PAUL FEARNSIDE (Nalco Champion Energy Services)
Increased iron (Fe) and calcium (Ca) removal can sometimes be accomplished across the desalters by carefully acidizing the desalter washwater. The acidizing essentially increases the solubility of both the Fe and Ca into the washwater for the increased removal.
CHRIS CLAESEN (Nalco Champion Energy Services)
If the largest part of the Fe is contained in the solids, the solids removal can be improved with a specific Nalco Champion solids wetting additive. Fe removal of over 90%, with desalted crude Fe levels below 0.5 ppm, has been achieved with this additive.

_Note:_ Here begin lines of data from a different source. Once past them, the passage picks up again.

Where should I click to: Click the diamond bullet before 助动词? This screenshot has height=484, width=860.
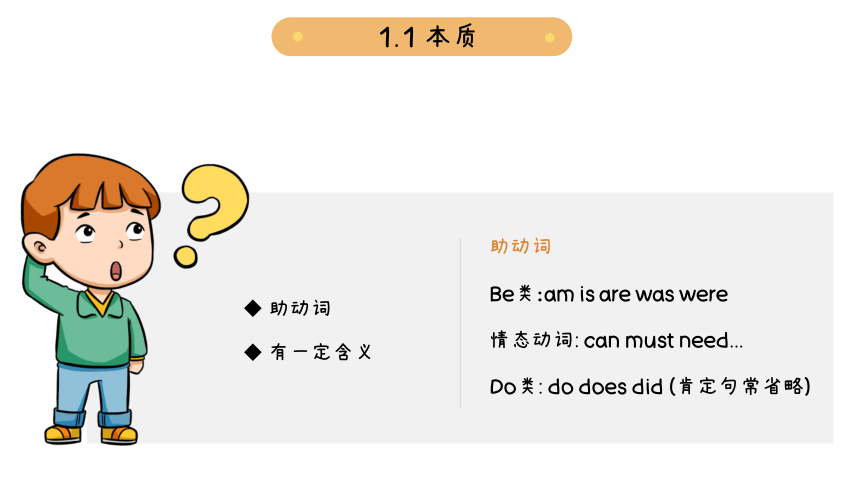253,308
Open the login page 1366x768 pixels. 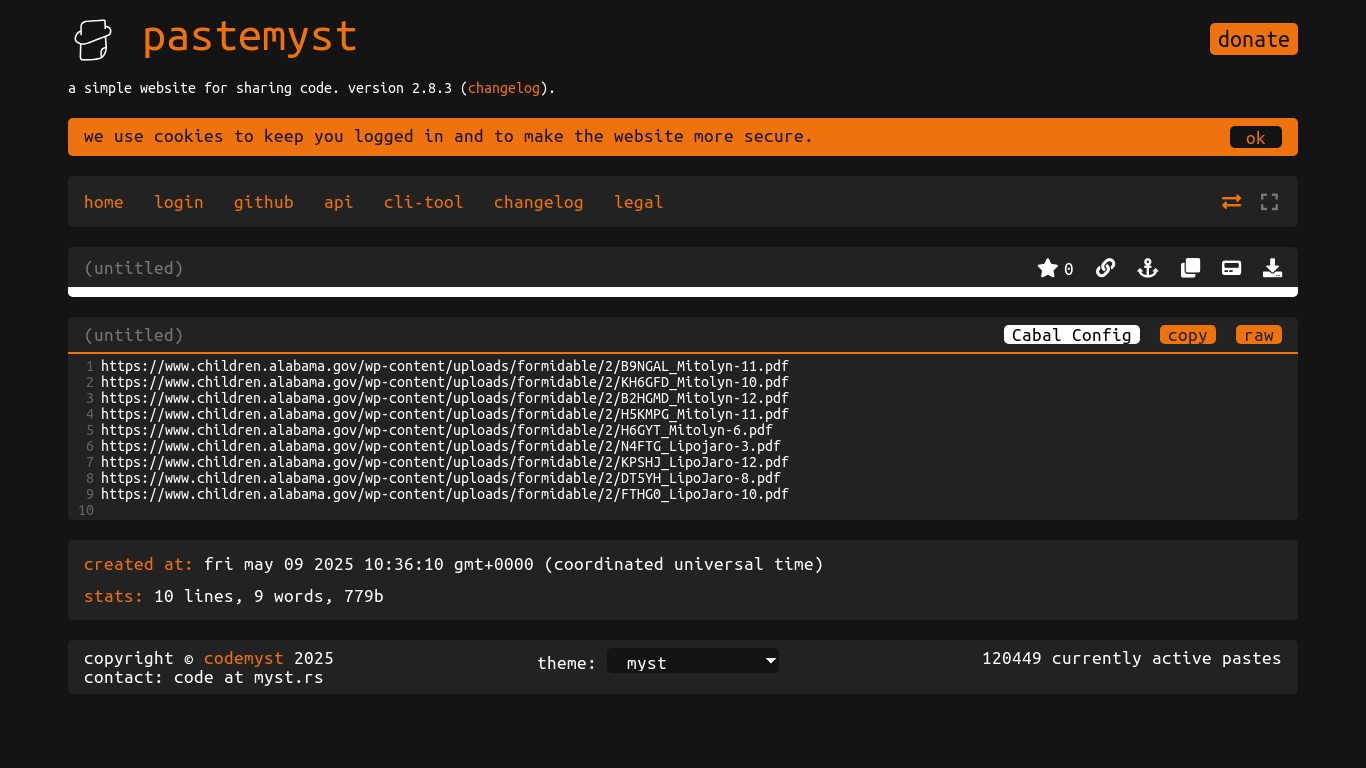(179, 202)
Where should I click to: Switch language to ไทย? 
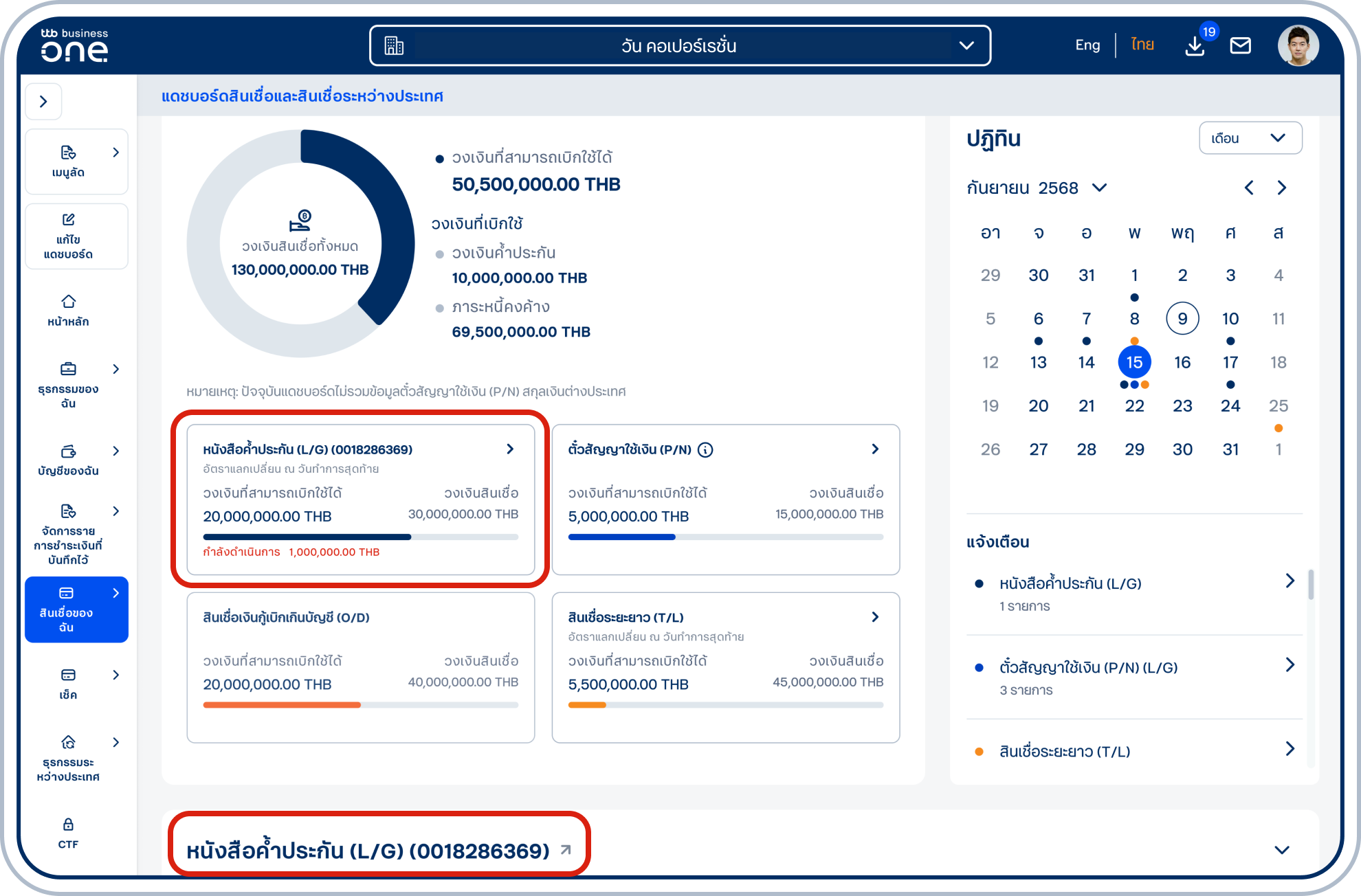tap(1142, 45)
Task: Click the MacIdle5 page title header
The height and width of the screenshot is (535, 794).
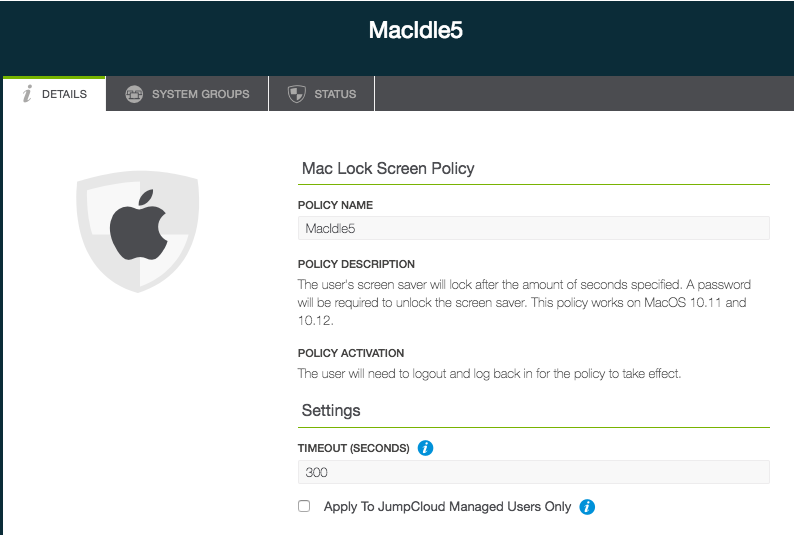Action: (415, 30)
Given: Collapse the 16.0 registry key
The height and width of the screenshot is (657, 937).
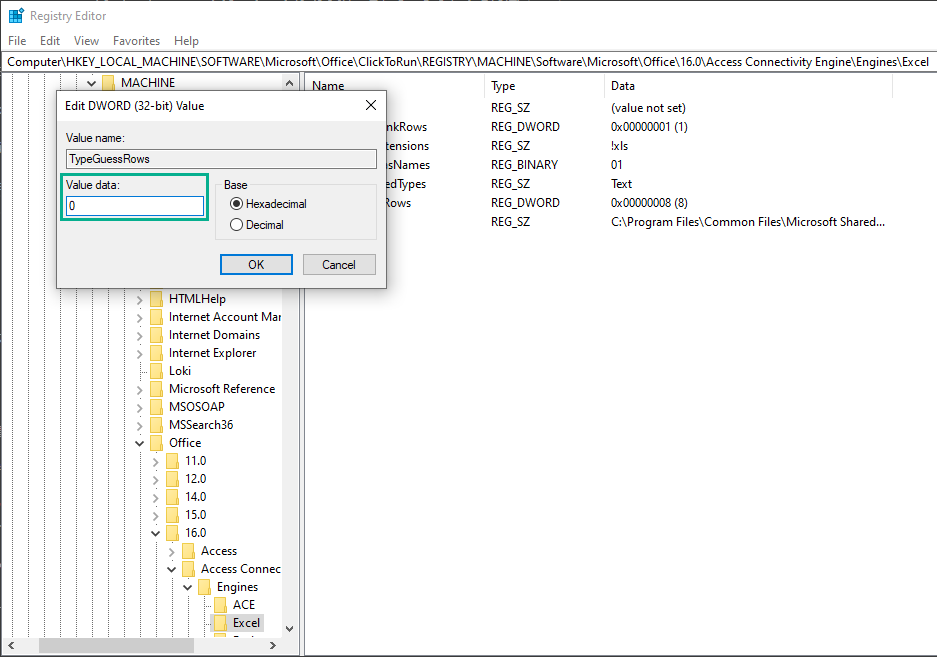Looking at the screenshot, I should (155, 532).
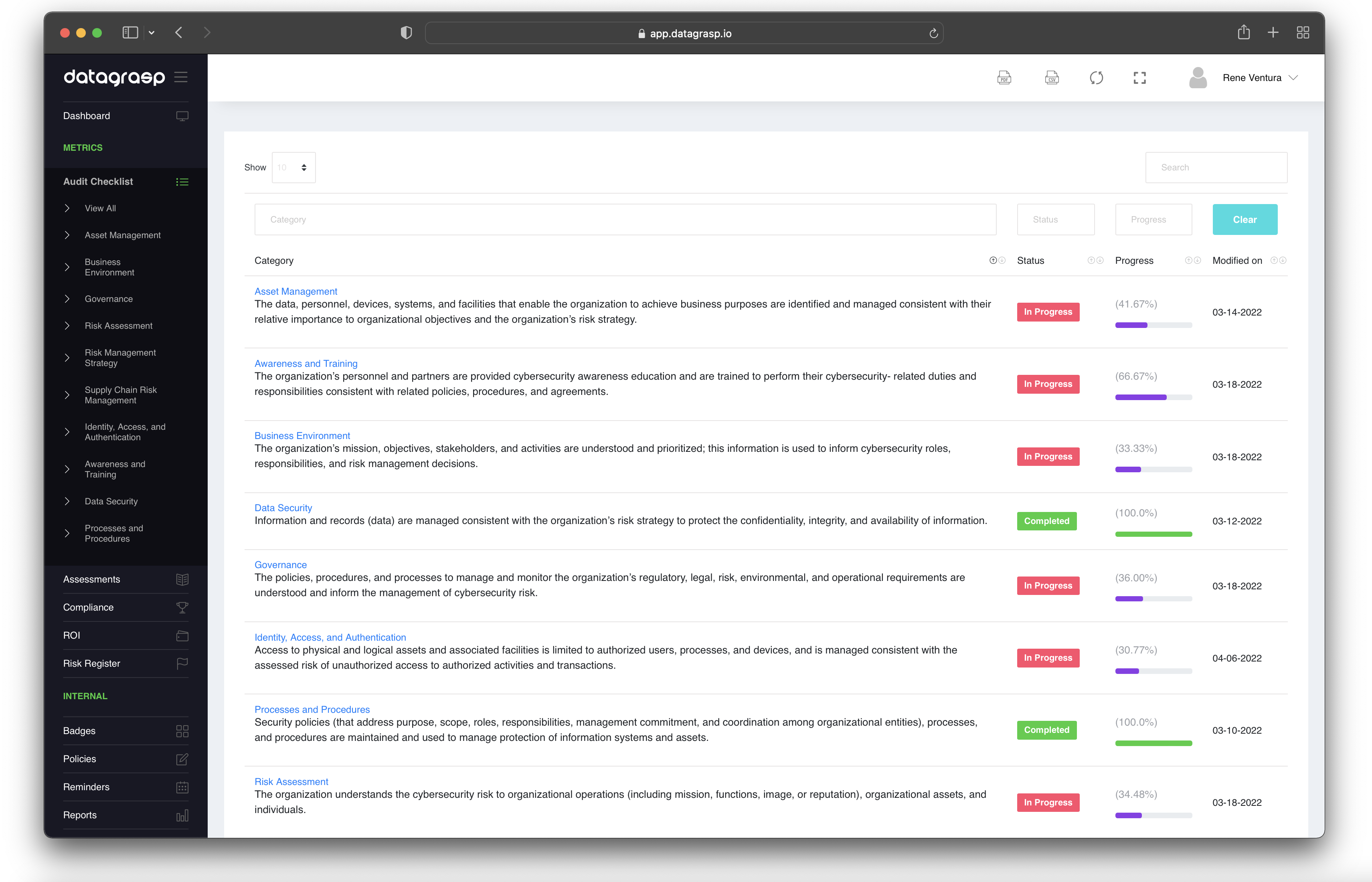Open the Data Security category link

tap(283, 508)
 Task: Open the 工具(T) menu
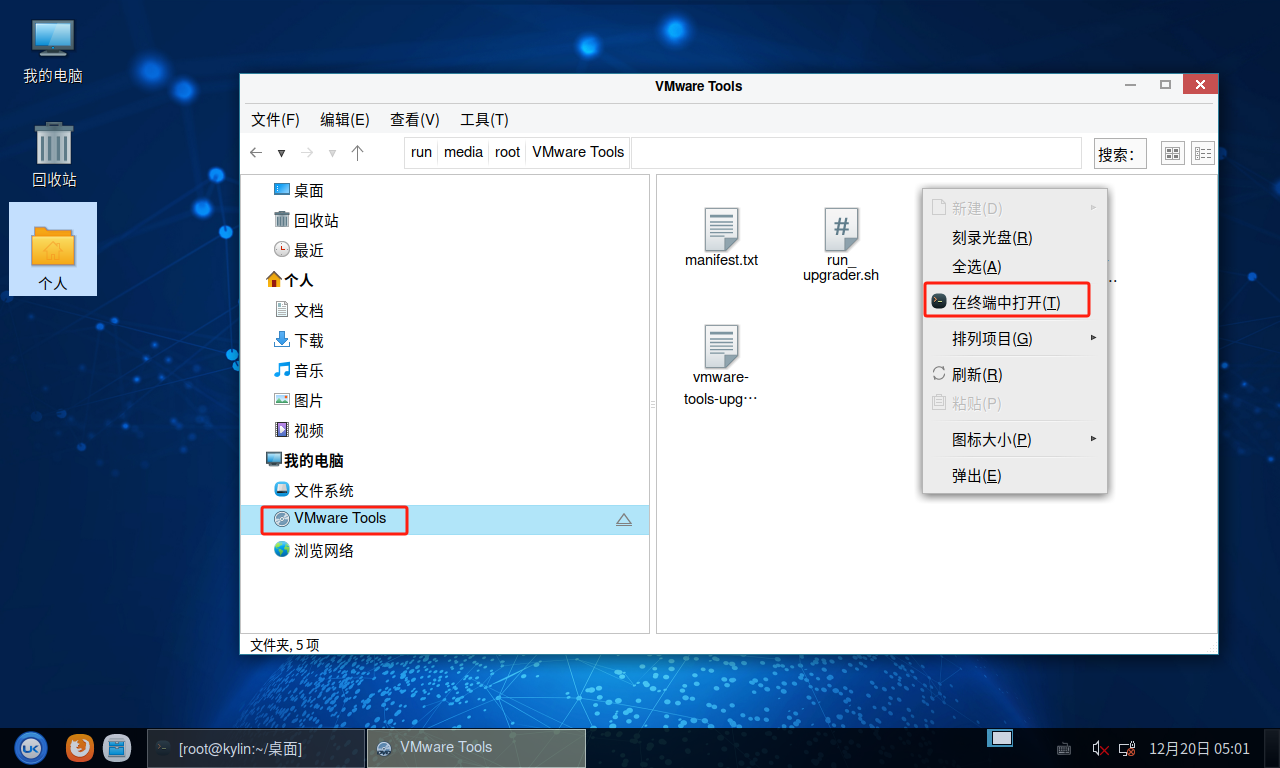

RAUL ARRIAGA and KEN BRUNO (Albemarle Corporation)
The critical catalyst feature for success with Fe and Ca poisoning is high accessibility, or in other words, a catalyst with superior internal and surface diffusional character. AMBER™ and UPGRADER™ were developed with high accessibility and are proven for tight oils. For additional insight, please see Albemarle’s answer to Question 98.
Regarding contaminant levels, with today’s technologies, an FCC catalyst can operate successfully with iron contents as high as 25,000 ppm and CaO (calcium oxide) as high as 28,000 ppm. Regarding laboratory procedures, Albemarle has developed a deactivation protocol to simulate the impact of high amounts of iron and calcium on a catalyst. The method is called CD-ALFA (Cyclic Deactivation with Accessibility Loss by Fe and Ca Addition) and was developed to simulate the effect of metal contaminants on accessibility. If a catalyst is not evaluated at its actual equilibrated accessibility, then the yields from performance testing are usually misleading. In nearly all cases, traditional deactivation methods, including cyclic deactivation and Mitchell/CPS, result in an Albemarle Accessibility Index (AAI) not reflective of its true value.